Not making the list required for first quartile M&A outcomes are the typical “executive functions” such as using sound judgment, thinking strategically, planning, driving for results, and managing execution. This may seem counter-intuitive to some. The analysis doesn’t say that these are unimportant; it simply says that they are not driving factors of first quartile M&A performance.

 

Conclusions

An acquisition or merger is one of the most challenging and potentially transformative actions an organization can take. It is easy to say that leaders account for the difference between successful and unsuccessful M&A results. Our challenge is to know what to do with this knowledge.

We do not believe a checklist of actions will be helpful for leadership teams wishing to improve their prospects for M&A success. Instead, we suggest that they discuss as a team how well they are positioned with respect to each of the drivers of a positive outcome – acquisition strategy, operational integration, culture, and leadership. A balanced conversation across these four dimensions will reveal strengths to be emphasized and weaknesses to be addressed. These questions might be helpful to get the conversation started. As with any change effort, leaders should focus on just a few areas for improvement at a time – two or three where making a lot of progress will be felt by the organization. The results will begin to be evident the next time you hold an integration steering committee meeting.

A.S.

———————————————————————

[1] Bruner, Robert F., Deals From Hell, 2005: John Wiley.
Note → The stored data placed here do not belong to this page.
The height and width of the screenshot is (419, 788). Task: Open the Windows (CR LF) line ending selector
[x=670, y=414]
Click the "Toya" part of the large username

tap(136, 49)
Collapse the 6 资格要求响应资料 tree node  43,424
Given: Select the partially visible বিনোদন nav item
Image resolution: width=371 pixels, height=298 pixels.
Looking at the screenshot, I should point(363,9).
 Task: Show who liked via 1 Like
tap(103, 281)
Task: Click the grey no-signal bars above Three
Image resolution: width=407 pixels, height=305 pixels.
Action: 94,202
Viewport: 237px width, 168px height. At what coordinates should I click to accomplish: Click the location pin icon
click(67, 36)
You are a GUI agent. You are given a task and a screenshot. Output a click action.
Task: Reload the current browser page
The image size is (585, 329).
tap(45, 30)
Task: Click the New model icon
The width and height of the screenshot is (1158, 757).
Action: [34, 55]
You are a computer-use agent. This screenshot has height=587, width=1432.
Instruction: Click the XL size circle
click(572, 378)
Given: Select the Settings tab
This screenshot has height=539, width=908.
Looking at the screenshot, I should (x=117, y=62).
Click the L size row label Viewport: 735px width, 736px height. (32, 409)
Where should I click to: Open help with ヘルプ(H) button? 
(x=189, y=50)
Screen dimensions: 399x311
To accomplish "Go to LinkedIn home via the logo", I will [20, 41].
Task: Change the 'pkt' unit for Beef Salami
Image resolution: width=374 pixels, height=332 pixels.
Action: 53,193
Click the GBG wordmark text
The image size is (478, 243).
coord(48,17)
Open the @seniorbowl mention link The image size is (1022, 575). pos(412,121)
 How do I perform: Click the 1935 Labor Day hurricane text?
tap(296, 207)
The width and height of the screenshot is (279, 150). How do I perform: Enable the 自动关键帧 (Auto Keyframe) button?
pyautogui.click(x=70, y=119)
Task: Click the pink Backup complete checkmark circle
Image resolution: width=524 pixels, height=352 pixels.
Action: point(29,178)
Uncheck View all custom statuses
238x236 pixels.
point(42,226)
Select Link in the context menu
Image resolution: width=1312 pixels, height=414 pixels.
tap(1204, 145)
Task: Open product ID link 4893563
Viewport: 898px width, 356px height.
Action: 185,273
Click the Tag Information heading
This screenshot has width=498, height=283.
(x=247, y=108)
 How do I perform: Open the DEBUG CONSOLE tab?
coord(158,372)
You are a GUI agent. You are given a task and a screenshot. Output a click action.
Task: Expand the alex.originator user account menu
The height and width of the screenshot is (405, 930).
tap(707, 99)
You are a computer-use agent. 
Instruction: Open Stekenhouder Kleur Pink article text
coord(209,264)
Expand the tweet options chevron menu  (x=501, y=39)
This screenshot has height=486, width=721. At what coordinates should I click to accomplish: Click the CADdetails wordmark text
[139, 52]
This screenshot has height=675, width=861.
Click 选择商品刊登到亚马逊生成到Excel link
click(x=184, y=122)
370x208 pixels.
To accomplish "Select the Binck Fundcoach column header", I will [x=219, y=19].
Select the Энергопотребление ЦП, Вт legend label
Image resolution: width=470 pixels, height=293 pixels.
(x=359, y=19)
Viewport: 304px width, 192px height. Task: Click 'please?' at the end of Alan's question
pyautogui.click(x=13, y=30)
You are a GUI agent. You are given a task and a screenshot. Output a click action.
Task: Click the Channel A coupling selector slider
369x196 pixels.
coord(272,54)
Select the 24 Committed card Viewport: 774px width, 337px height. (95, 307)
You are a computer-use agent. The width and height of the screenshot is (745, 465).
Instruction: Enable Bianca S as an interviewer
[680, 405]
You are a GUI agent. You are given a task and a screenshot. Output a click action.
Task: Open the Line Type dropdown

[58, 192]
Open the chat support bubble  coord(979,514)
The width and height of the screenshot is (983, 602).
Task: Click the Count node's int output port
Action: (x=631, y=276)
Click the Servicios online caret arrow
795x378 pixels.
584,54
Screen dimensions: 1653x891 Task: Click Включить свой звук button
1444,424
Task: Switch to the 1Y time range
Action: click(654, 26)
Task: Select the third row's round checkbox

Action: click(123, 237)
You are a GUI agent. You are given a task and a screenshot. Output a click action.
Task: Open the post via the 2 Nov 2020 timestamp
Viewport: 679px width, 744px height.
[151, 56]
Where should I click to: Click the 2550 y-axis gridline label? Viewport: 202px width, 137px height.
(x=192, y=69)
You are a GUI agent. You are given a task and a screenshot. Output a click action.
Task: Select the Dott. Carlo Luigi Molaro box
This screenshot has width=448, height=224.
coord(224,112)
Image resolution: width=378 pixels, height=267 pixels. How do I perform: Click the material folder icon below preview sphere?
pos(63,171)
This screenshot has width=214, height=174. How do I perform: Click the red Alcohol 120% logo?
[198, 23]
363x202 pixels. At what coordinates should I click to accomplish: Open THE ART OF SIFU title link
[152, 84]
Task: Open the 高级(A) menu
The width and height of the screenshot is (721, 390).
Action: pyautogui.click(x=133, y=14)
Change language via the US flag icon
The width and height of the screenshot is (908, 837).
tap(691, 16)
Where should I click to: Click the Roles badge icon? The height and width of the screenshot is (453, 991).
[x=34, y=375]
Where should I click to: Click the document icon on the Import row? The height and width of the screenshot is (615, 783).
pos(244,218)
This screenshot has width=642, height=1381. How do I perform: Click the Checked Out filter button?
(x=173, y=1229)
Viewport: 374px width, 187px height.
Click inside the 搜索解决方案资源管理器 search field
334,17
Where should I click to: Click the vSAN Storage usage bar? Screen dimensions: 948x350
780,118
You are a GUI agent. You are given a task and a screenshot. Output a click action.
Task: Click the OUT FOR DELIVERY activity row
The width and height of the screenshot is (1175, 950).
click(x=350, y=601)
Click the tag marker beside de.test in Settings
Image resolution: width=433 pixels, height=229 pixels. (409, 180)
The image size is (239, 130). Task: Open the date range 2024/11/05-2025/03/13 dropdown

[2] Haspeslagh, Phillippe C. and David B. Jemisen,  Managing Acquisitions: Creating Value Through Corporate Renewal, The Free Press, 1991.

[3] Healy, Paul M.,Krishna G. Palepu and Richard S. Ruback. 1997. Which takeovers are profitable: Strategic or financial?  Sloane Management Review 38 (No. 4, Summer.)

[4] Sirower, Mark L. 1997. The Synergy Trap, Free Press.

[5] Loughran, T. and A. Vijh. 1997. Do long-term shareholders benefit from corporate acquisitions? Journal of Finance 52 (No. 5, December.)

[6] Moeller, Sara B., Frederik P. Schlingemann and René M. Stultz, Firm size and the gains from acquisitions, Journal of Financial Economics 73 (2004).

[7] Moeller, et. al., 2004

[8] Chakrabarti, Alok K. Organizational Factors in Post-Acquisition Performance, IEEE Transactions on Engineering Management Vol 37, No. 4, November 1990; also Smith, Kenneth W., as referenced by Alexandra Reed Lajoux and J. Fred Weston in Mergers & Acquisitions, October 1, 1998.

[9] Golubov, Andrey, Alfred Yawson and Huizhong Zhang, Extraordinary Acquirers, Journal of Financial Economics 116 (2015)

[10] Bureau of Business Research at Springfield College, Springfield, MA. Survey reported in CFO Magazine, April, 1996.

[11] http://humansynergistics.com/docs/case-studies-and-white-papers/financial_returns_from_culture_astd_v-2-0.pdf?sfvrsn=0 (Retrieved December 2015.)

[12] http://humansynergistics.com/docs/case-studies-and-white-papers/business-objects-crystal-decisions-merger-v-4.pdf?sfvrsn=0 (Retrieved December 2015.)

[13] (Kotter, J. P. and J. L. Heskett, Culture and Performance, The Free Press, 1992.

[14] Dunbar, Keith, The Leaders Who Make M&A Work, Harvard Business Review, September, 2014.